[Tasks to complete]:
1/ In the research summaries below, which microRNA was identified as a key regulator of skull suture development?
2/ Reproduce the stretch of the research summaries below from "Craniosynostosis occurs when" through "nervous system injuries.", word for word.

[Document text]:
Genetic cardiomyopathies arise from DNA errors that disrupt vital heart proteins and can be fatal in childhood. This research improves heart-targeted gene therapy by guiding treatments through the bloodstream using chemokine “traffic signals” and avoiding immune interference, enabling therapies to reach the heart more efficiently and potentially cure inherited heart disease.

Congenital heart defects are the leading cause of infant death from birth defects. This research develops a high-throughput method to test genetic mutations in key heart genes like TBX5, identifying which variants disrupt heart development. The approach improves diagnosis, informs gene therapy, and advances understanding of why hearts fail before birth.

SLC13A5 citrate transport disorder causes severe neonatal seizures due to disrupted citrate balance in the brain. This research uses mouse models to show excess citrate worsens seizures and explores gene replacement therapy to restore transporter function. Early results show reduced seizures, with human clinical trials beginning soon.

Craniosynostosis occurs when skull sutures fuse too early, requiring risky surgeries. The researcher identified microRNA-200A as a key regulator of suture development. In mice lacking miR-200A, sutures fused prematurely, but adding extra miR-200A via gene therapy prevented fusion entirely. This breakthrough suggests a non-surgical future treatment for craniosynostosis.

This research explores neural remodeling—the process by which neurons form new connections after spinal cord injury. Using mouse models, the work identifies genes involved in detour pathways and enhances them through gene therapy, strengthening recovery. The goal is to develop future treatments that improve functional outcomes for people with central nervous system injuries.

[Material shown]:
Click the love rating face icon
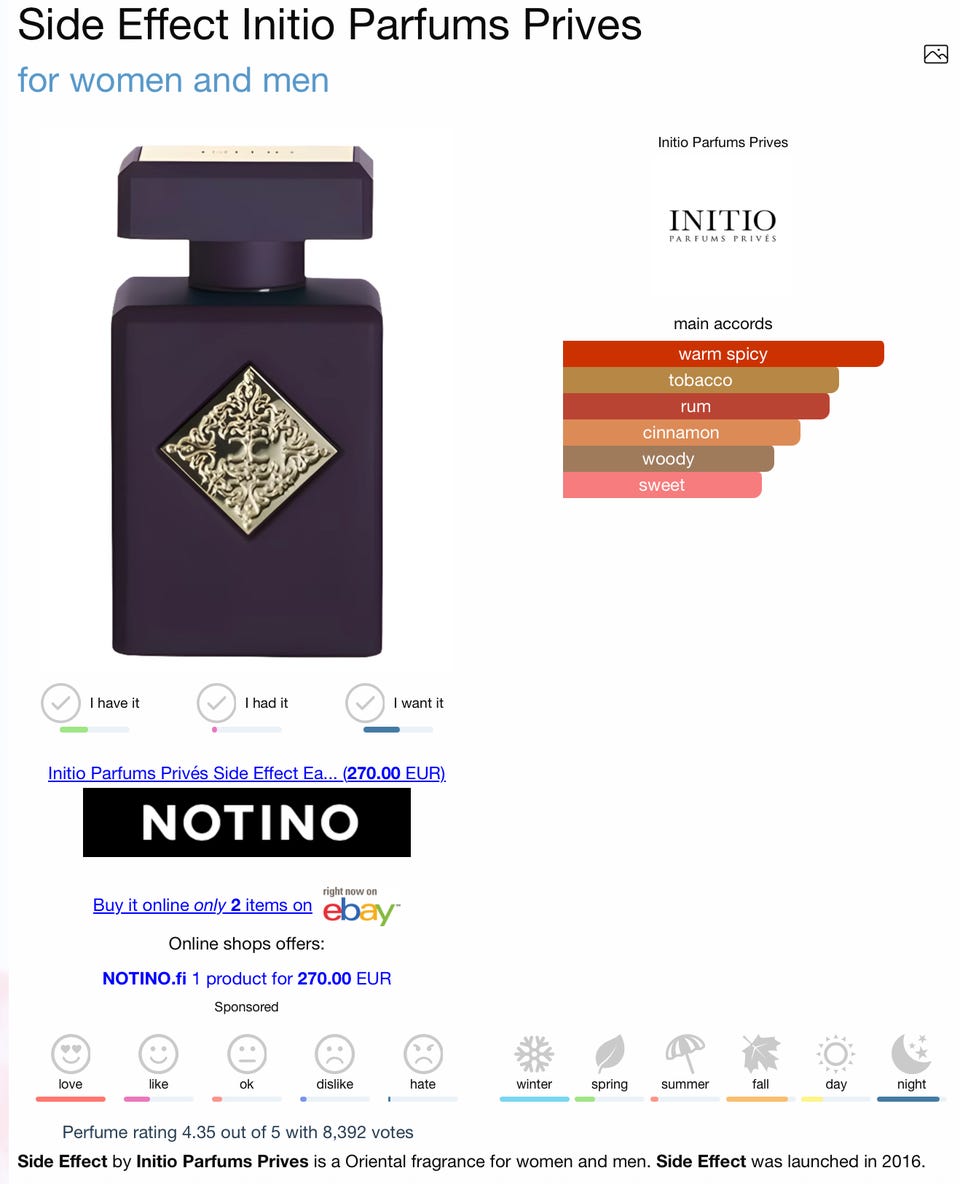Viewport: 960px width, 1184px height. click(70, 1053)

--

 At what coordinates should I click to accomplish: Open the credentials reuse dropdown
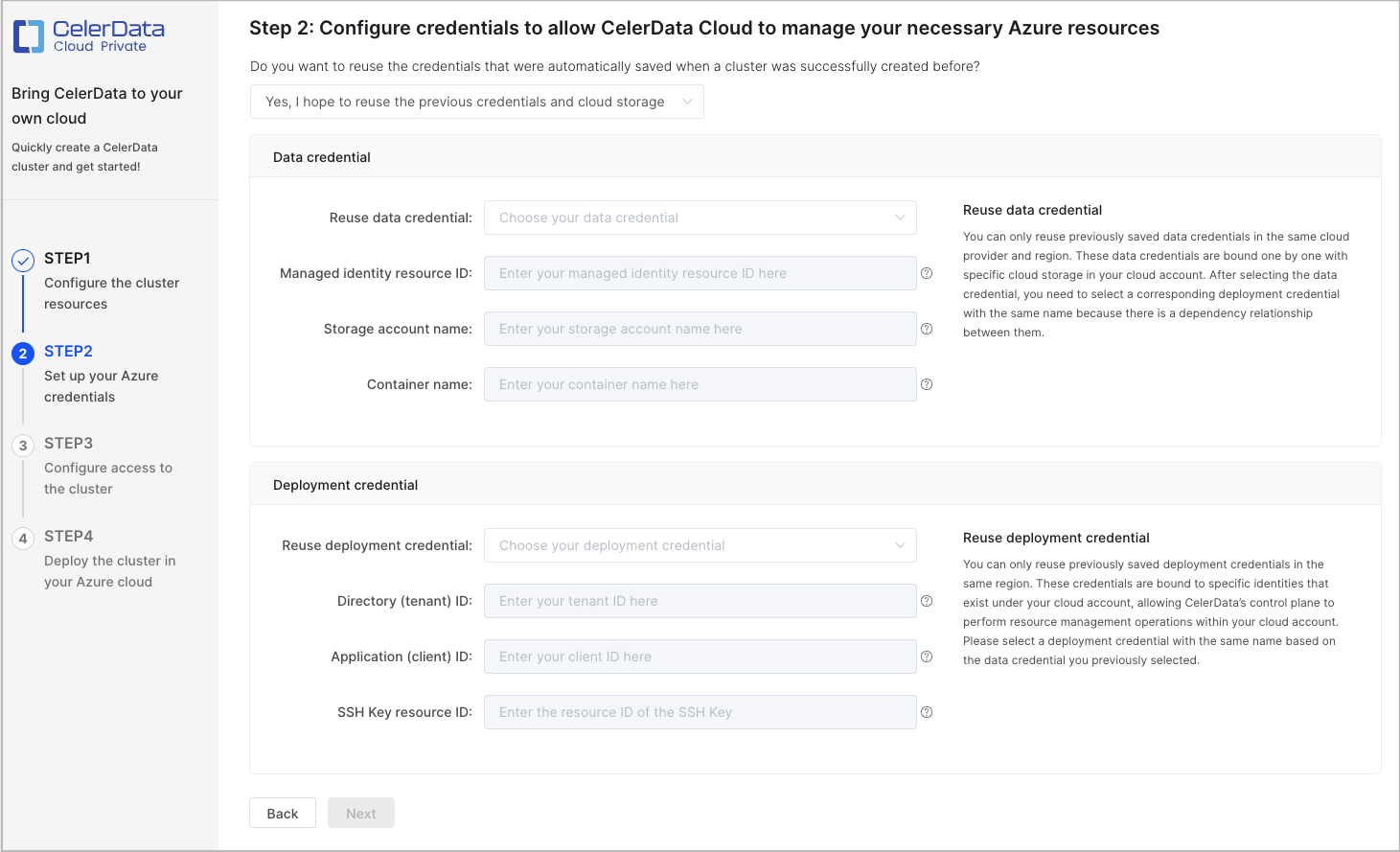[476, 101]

---

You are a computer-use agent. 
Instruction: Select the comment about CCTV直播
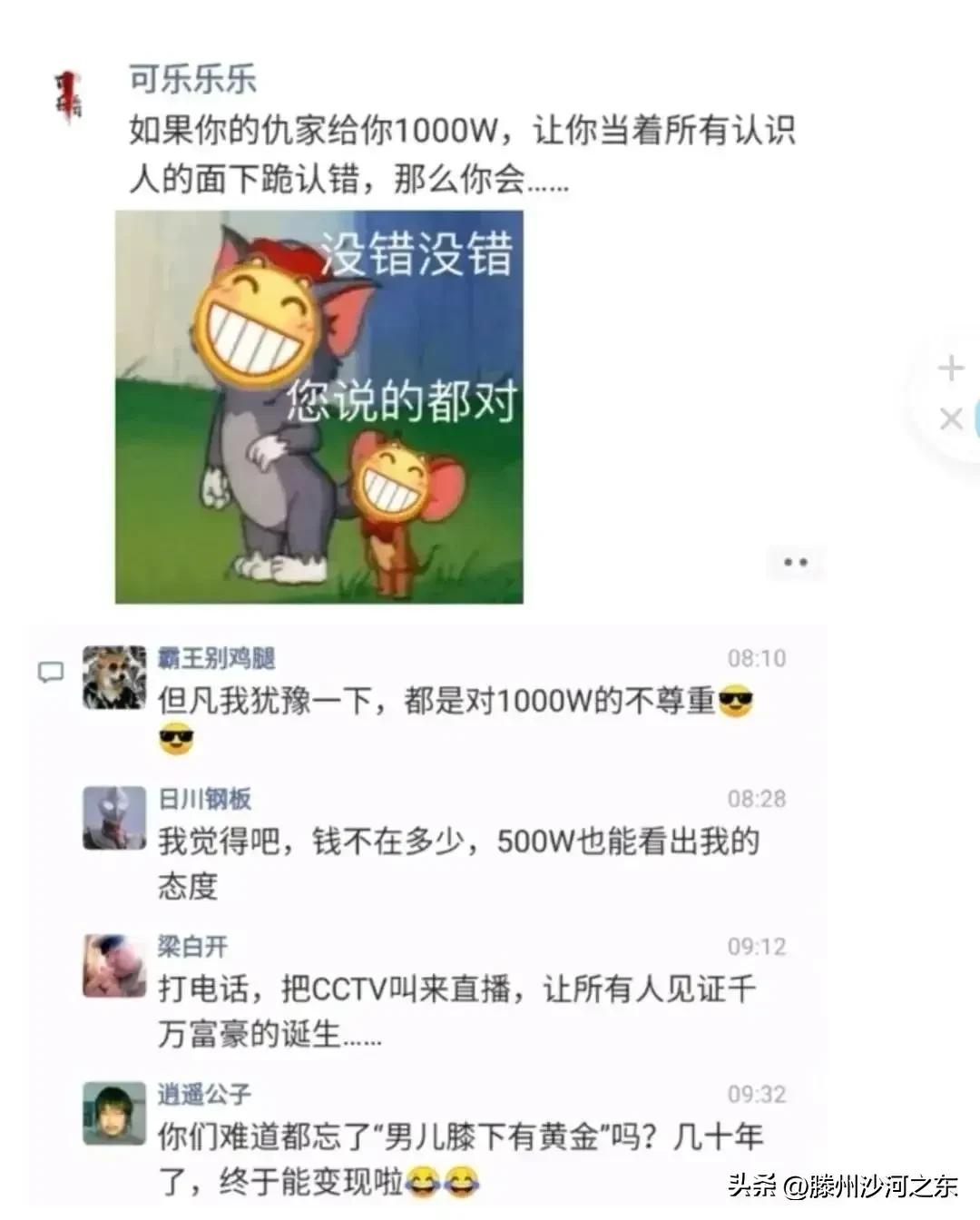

[Answer set]:
1/ MicroRNA-200A (miR-200A).

2/
Craniosynostosis occurs when skull sutures fuse too early, requiring risky surgeries. The researcher identified microRNA-200A as a key regulator of suture development. In mice lacking miR-200A, sutures fused prematurely, but adding extra miR-200A via gene therapy prevented fusion entirely. This breakthrough suggests a non-surgical future treatment for craniosynostosis.

This research explores neural remodeling—the process by which neurons form new connections after spinal cord injury. Using mouse models, the work identifies genes involved in detour pathways and enhances them through gene therapy, strengthening recovery. The goal is to develop future treatments that improve functional outcomes for people with central nervous system injuries.